- **Problem to solve**: Repeat exactly, and only, the lines from the one containing "Antrag auf Entfernung" through the end of the records.

- **Provided material**:

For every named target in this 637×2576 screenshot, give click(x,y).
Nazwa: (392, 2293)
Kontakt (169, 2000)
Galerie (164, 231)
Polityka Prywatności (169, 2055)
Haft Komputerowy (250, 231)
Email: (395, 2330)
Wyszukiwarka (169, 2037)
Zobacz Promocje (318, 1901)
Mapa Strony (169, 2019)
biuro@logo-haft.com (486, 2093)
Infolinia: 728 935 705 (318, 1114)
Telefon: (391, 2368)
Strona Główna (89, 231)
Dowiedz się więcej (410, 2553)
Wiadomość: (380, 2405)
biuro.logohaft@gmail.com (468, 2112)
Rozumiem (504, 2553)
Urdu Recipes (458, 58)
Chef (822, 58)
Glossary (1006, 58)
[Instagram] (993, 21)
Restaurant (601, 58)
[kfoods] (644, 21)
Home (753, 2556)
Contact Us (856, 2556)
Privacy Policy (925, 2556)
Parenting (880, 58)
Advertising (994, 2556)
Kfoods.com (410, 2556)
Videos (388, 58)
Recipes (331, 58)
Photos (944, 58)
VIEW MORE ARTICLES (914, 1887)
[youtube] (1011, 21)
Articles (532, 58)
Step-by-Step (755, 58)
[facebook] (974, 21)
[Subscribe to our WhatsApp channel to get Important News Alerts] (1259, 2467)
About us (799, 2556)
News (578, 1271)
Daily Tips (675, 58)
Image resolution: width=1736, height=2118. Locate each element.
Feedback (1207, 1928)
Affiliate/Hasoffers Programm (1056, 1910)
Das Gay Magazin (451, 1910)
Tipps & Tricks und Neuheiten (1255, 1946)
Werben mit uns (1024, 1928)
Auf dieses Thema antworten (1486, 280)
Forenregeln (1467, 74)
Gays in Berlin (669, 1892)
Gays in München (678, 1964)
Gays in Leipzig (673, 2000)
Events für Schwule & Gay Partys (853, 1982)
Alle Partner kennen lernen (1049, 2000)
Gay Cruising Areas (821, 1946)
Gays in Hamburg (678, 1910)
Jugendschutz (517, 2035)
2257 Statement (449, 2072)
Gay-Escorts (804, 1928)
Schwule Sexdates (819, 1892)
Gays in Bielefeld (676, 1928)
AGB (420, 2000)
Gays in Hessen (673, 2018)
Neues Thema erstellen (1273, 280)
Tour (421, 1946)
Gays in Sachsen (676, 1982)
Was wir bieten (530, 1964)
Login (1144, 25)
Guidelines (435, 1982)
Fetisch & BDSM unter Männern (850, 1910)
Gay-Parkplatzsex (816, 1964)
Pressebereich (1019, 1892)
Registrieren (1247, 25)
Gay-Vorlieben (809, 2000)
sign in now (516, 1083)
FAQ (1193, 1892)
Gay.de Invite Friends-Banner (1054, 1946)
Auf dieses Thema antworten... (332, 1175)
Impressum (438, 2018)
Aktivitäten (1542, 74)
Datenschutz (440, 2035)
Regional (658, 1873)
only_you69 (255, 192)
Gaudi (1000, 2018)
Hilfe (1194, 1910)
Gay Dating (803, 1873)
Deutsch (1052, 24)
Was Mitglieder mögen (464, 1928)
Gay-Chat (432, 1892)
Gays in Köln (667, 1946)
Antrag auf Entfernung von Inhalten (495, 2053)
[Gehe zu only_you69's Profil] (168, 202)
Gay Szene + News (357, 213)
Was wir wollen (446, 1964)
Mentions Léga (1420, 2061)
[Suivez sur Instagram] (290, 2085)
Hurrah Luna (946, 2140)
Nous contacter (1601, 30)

- **Answer area**:
Antrag auf Entfernung von Inhalten (495, 2053)
[Gehe zu only_you69's Profil] (168, 202)
Gay Szene + News (357, 213)
Was wir wollen (446, 1964)
Mentions Léga (1420, 2061)
[Suivez sur Instagram] (290, 2085)
Hurrah Luna (946, 2140)
Nous contacter (1601, 30)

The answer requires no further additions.